[Records from a data collection]
<<<<

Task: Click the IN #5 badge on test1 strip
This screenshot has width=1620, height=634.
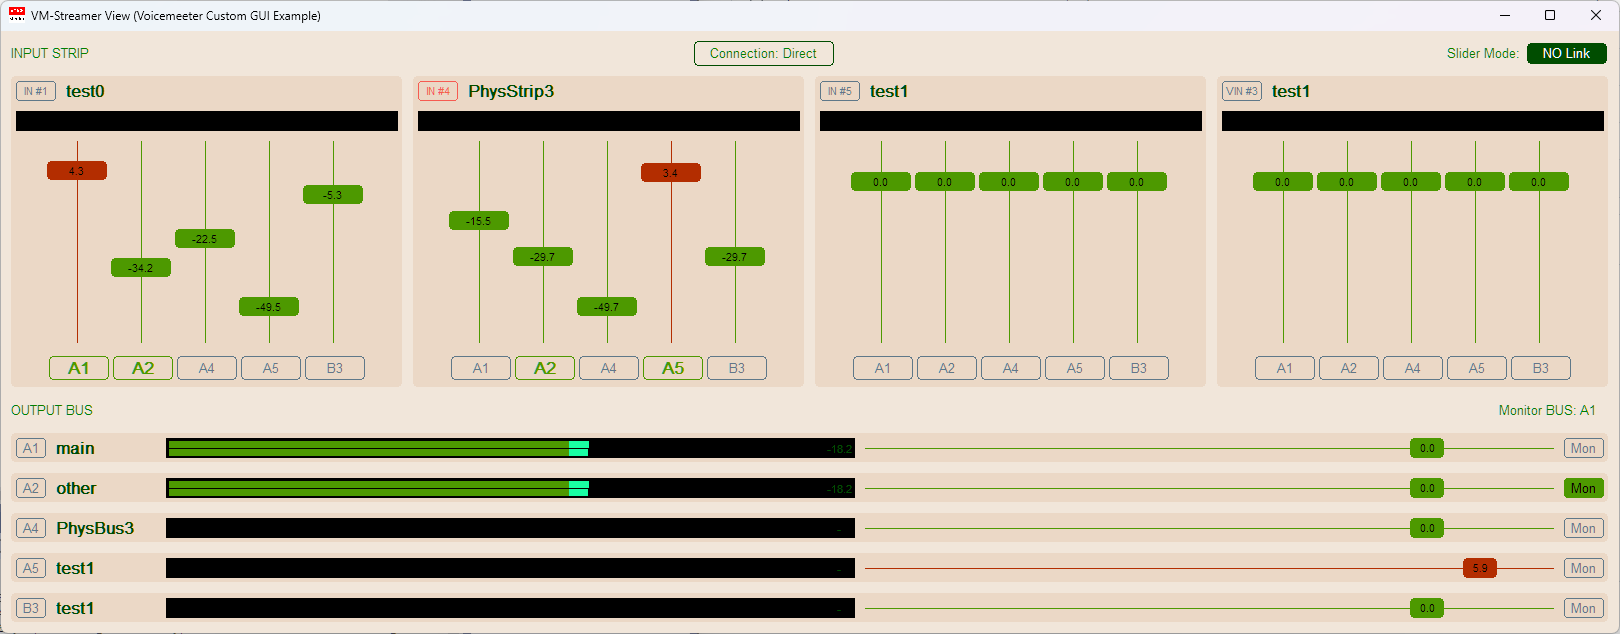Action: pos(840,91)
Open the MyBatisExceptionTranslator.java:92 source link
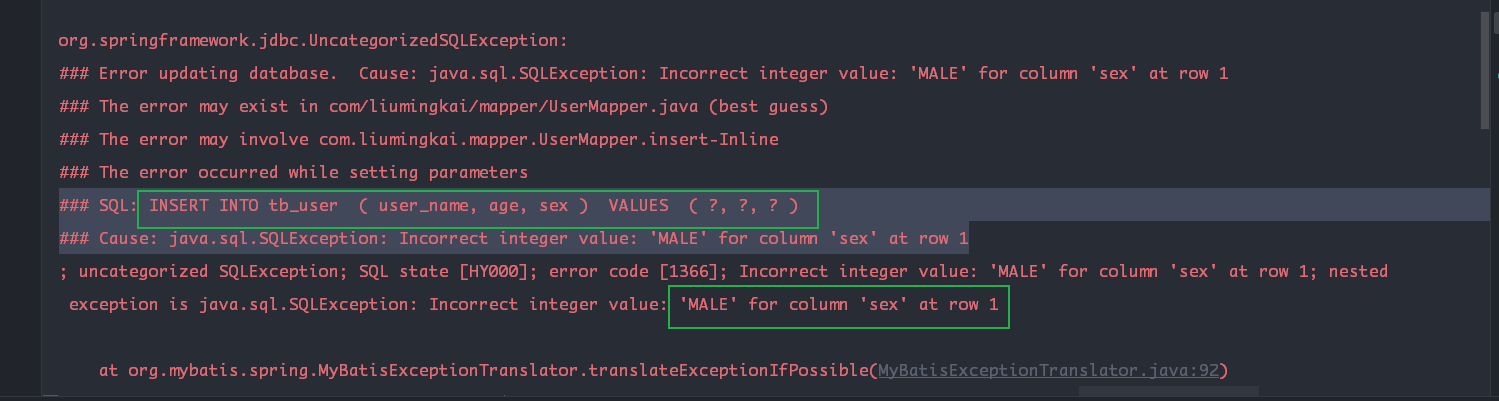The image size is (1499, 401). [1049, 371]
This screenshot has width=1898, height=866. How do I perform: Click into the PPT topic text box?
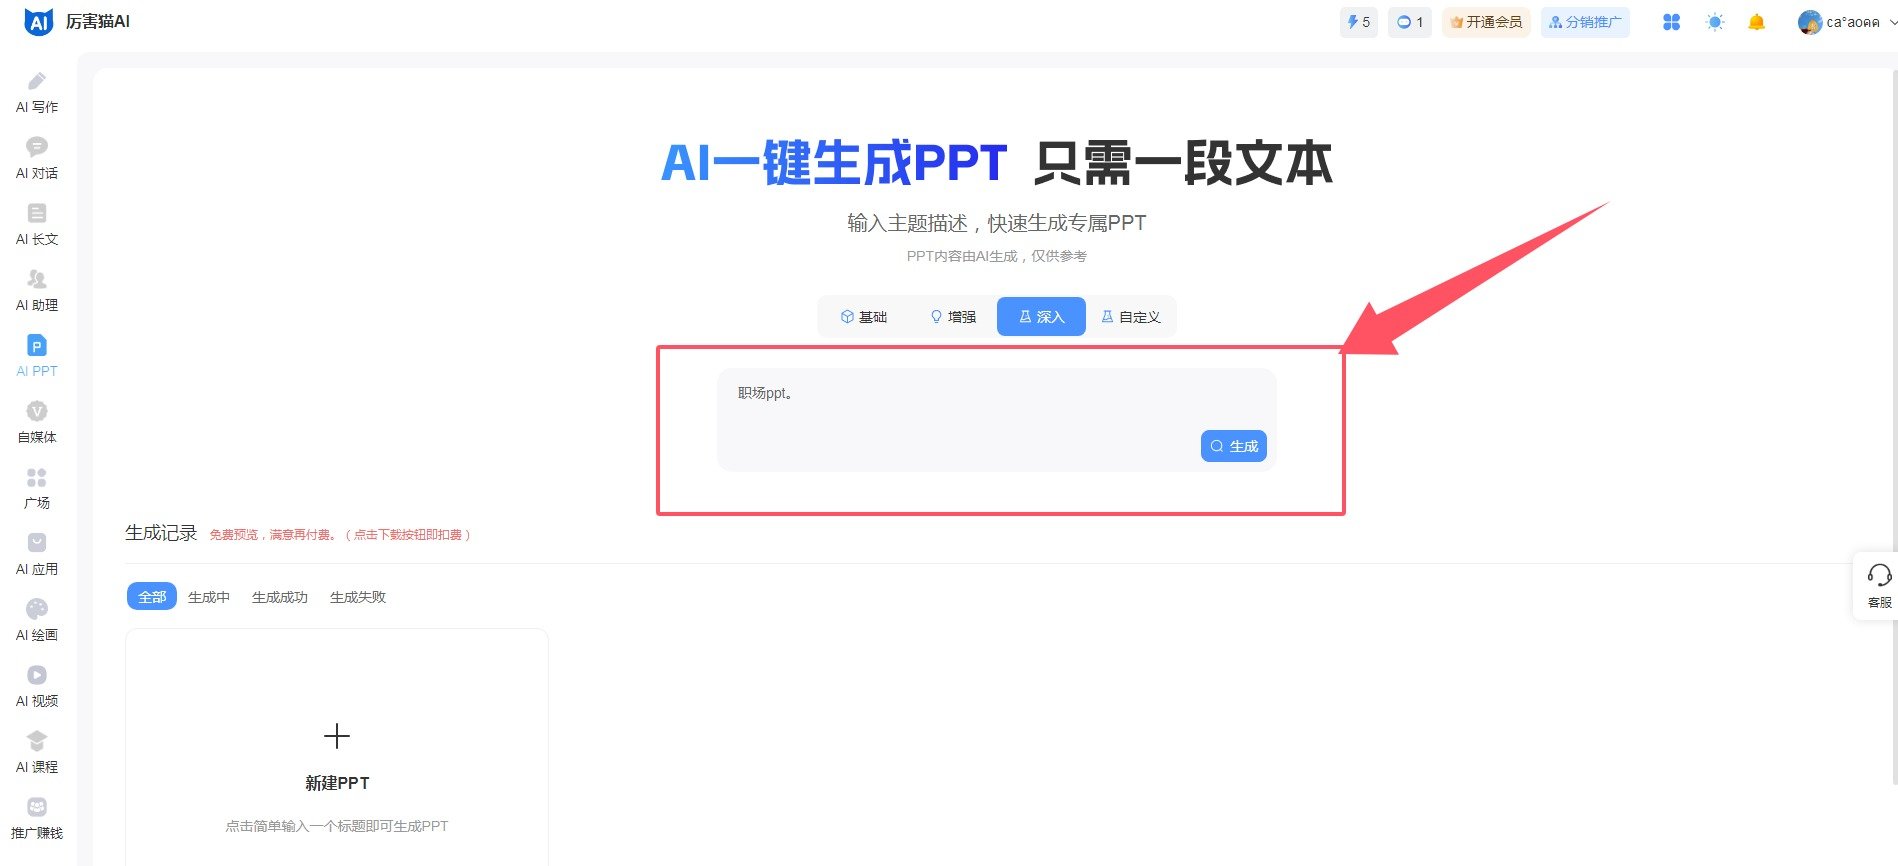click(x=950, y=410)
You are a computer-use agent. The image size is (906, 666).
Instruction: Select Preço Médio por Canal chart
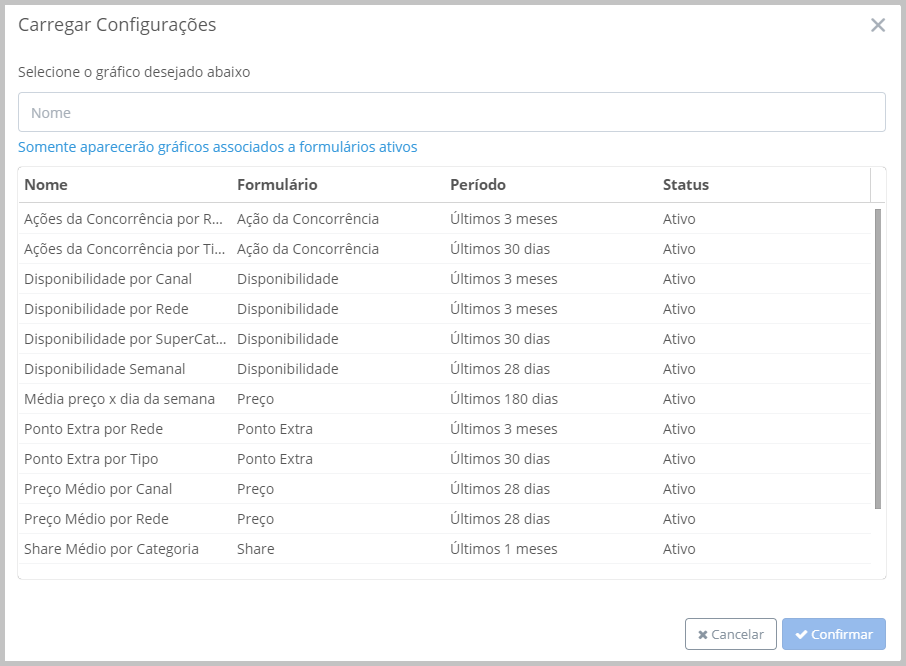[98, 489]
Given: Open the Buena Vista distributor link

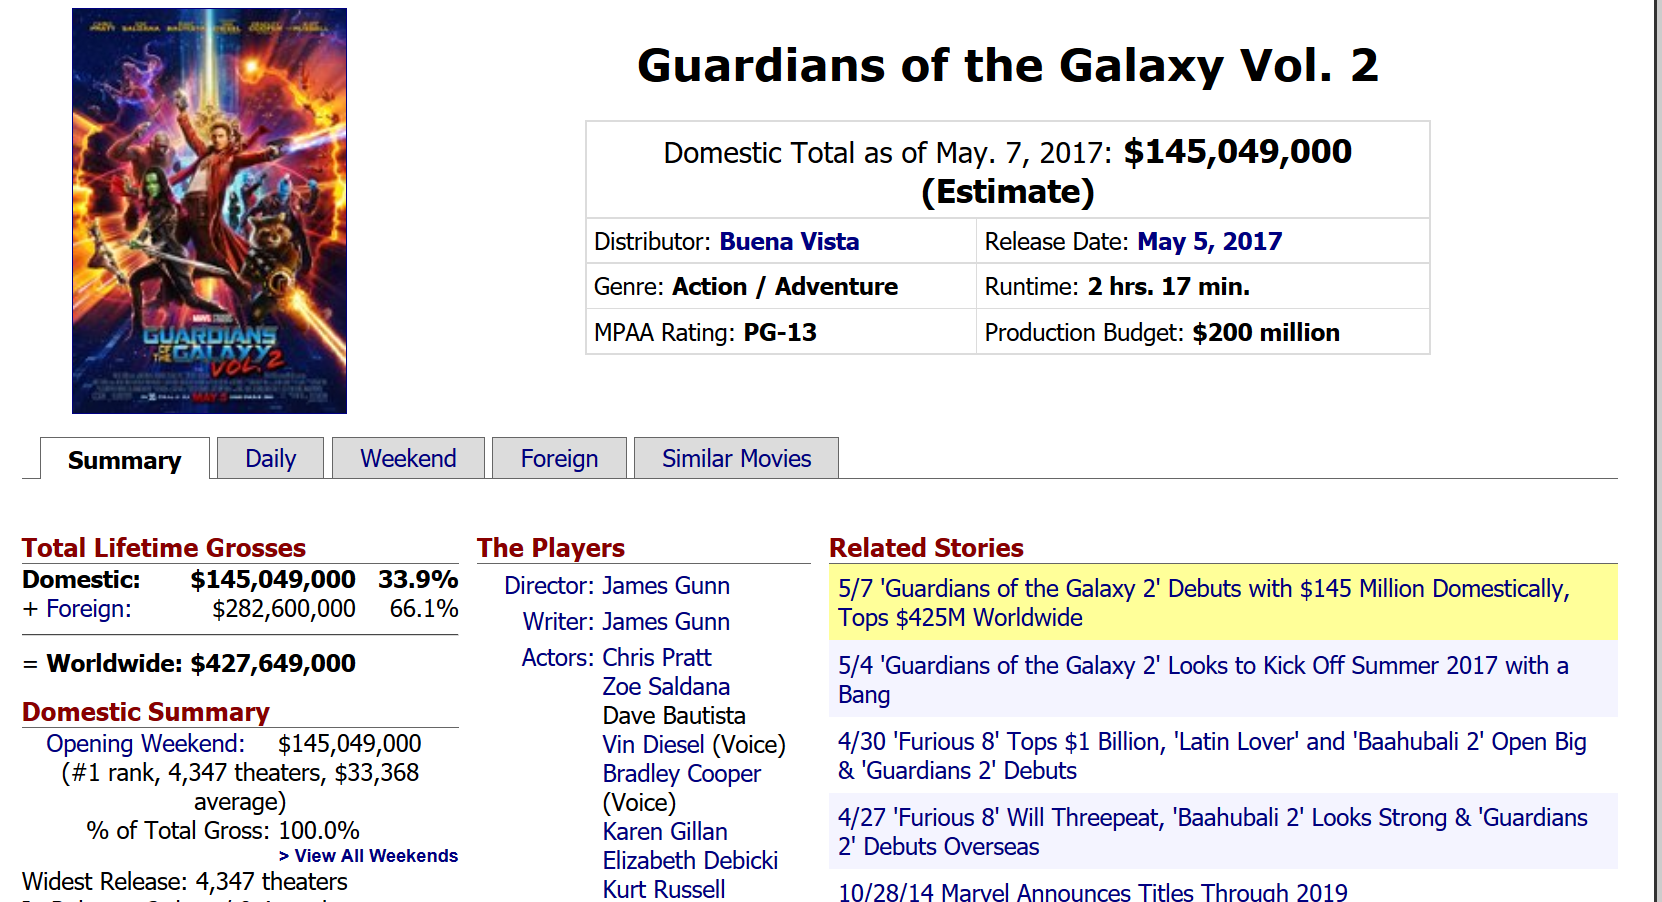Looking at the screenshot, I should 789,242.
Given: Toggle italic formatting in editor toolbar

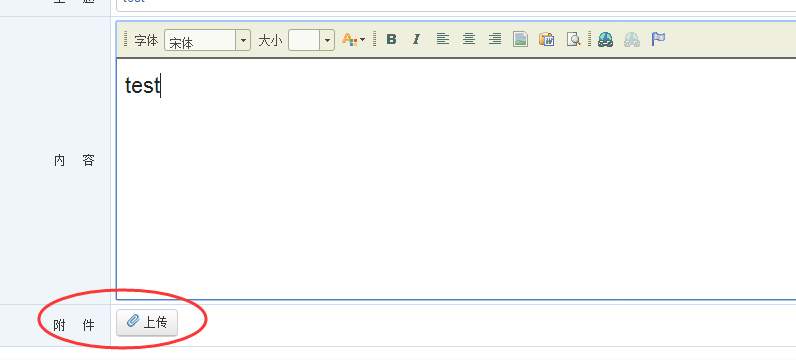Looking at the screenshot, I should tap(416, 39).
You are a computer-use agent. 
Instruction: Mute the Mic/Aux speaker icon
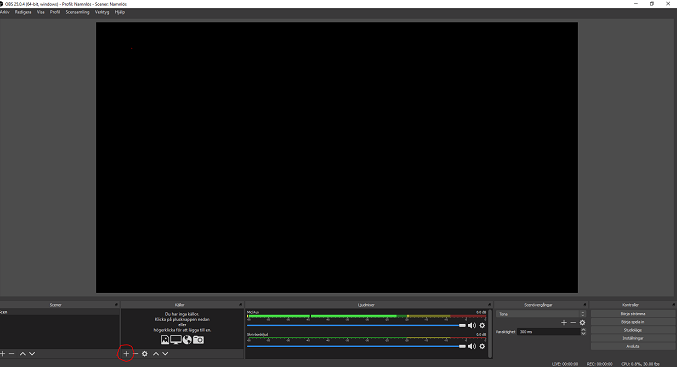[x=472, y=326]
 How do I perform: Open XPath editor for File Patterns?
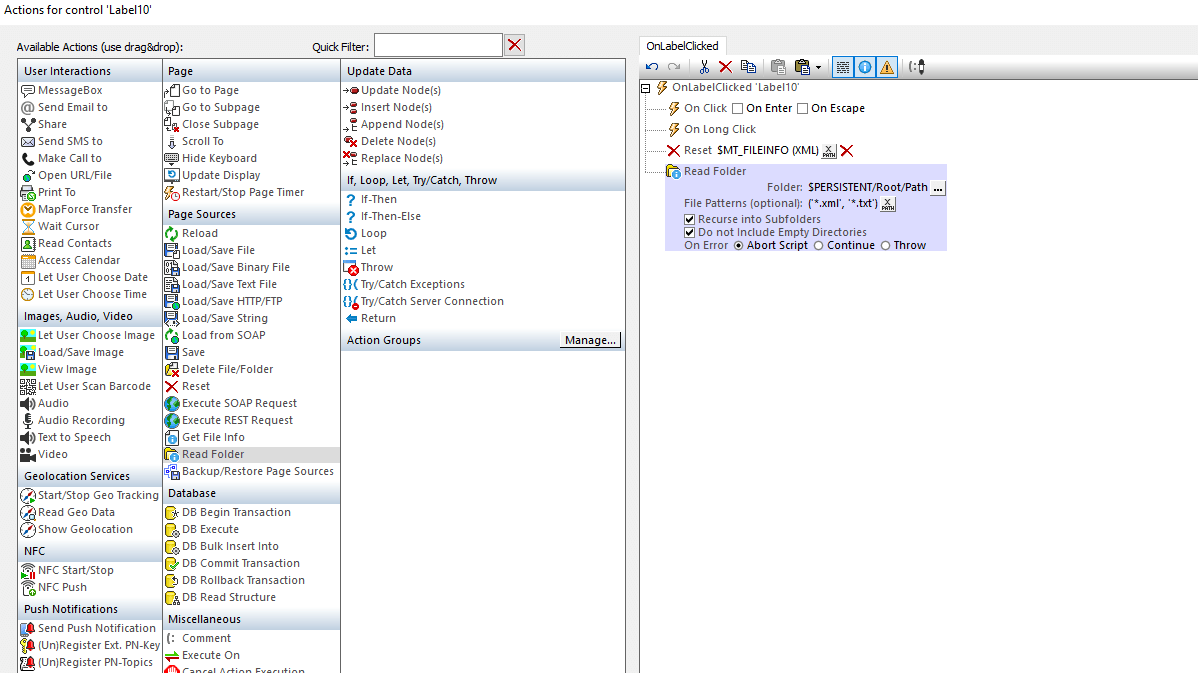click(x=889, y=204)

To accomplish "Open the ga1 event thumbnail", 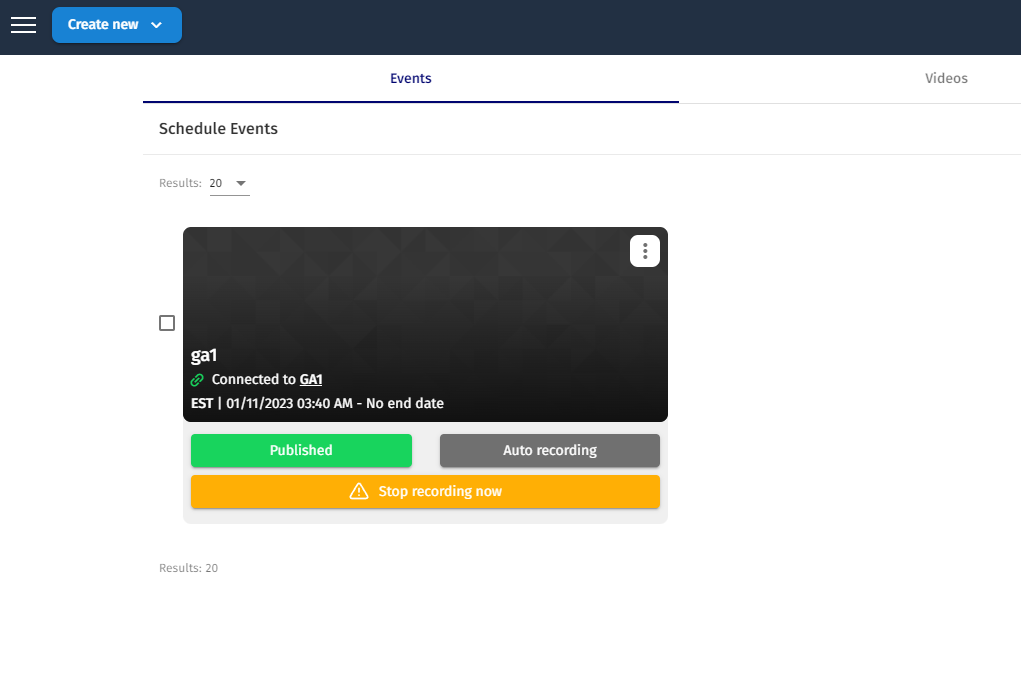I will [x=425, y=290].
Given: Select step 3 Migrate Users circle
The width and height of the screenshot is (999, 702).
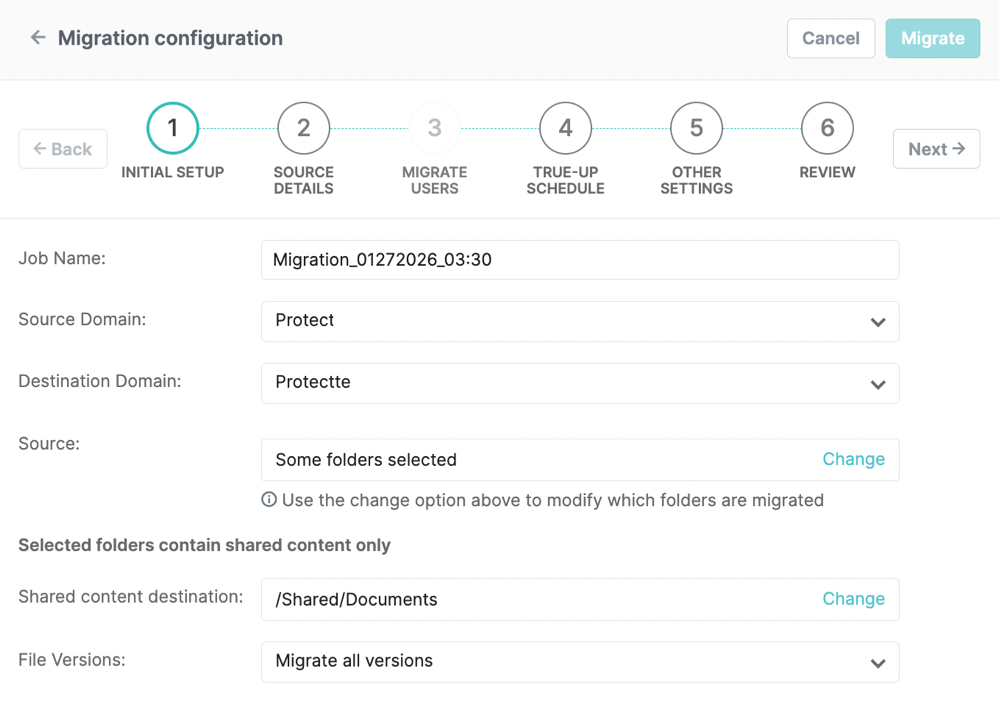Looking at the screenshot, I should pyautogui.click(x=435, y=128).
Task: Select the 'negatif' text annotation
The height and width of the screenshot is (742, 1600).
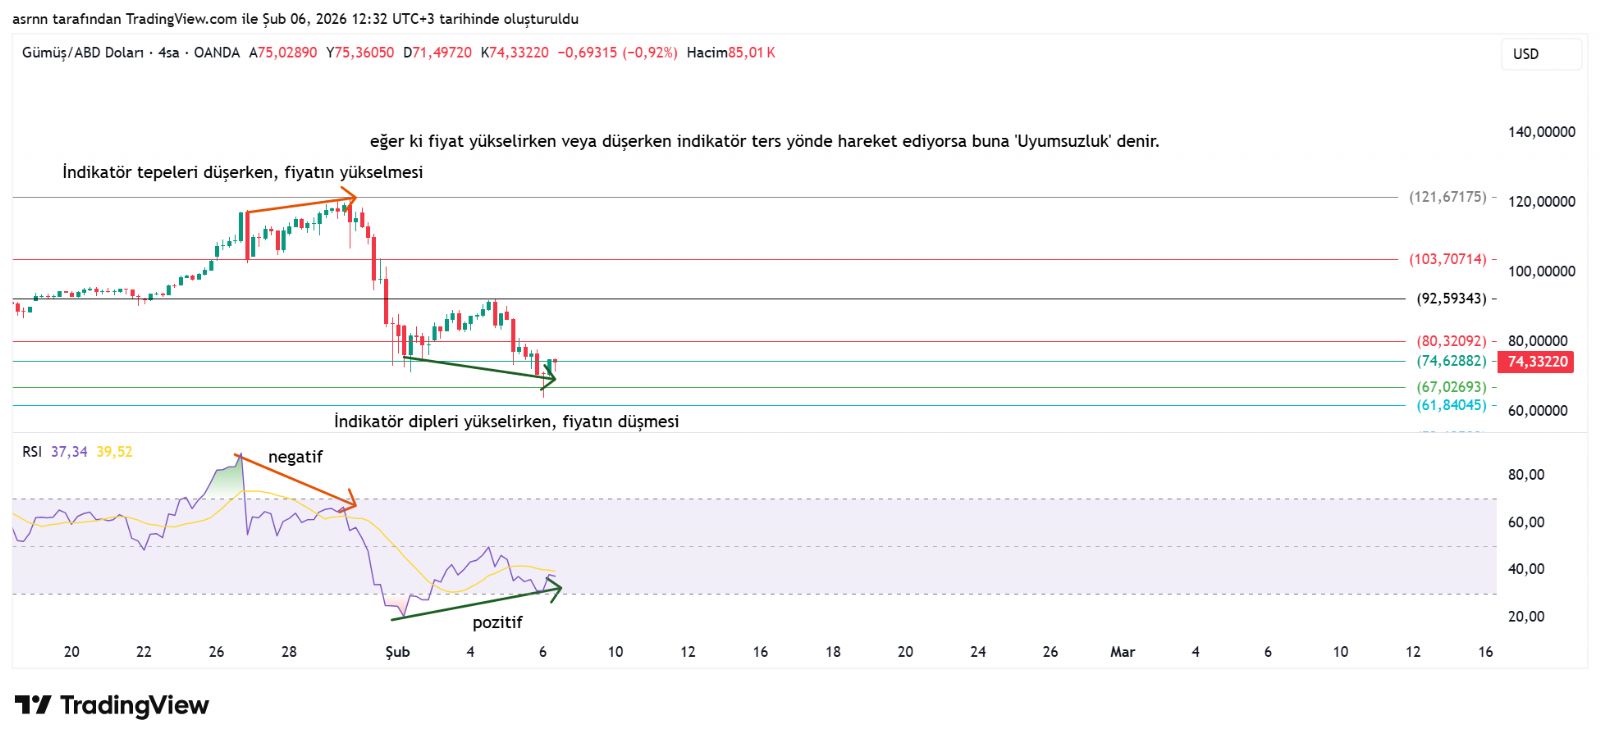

>>>>

- _Your assignment_
Check which lines of the entries hold the word "agent", then please give only how many there are.

- _Problem solution_
2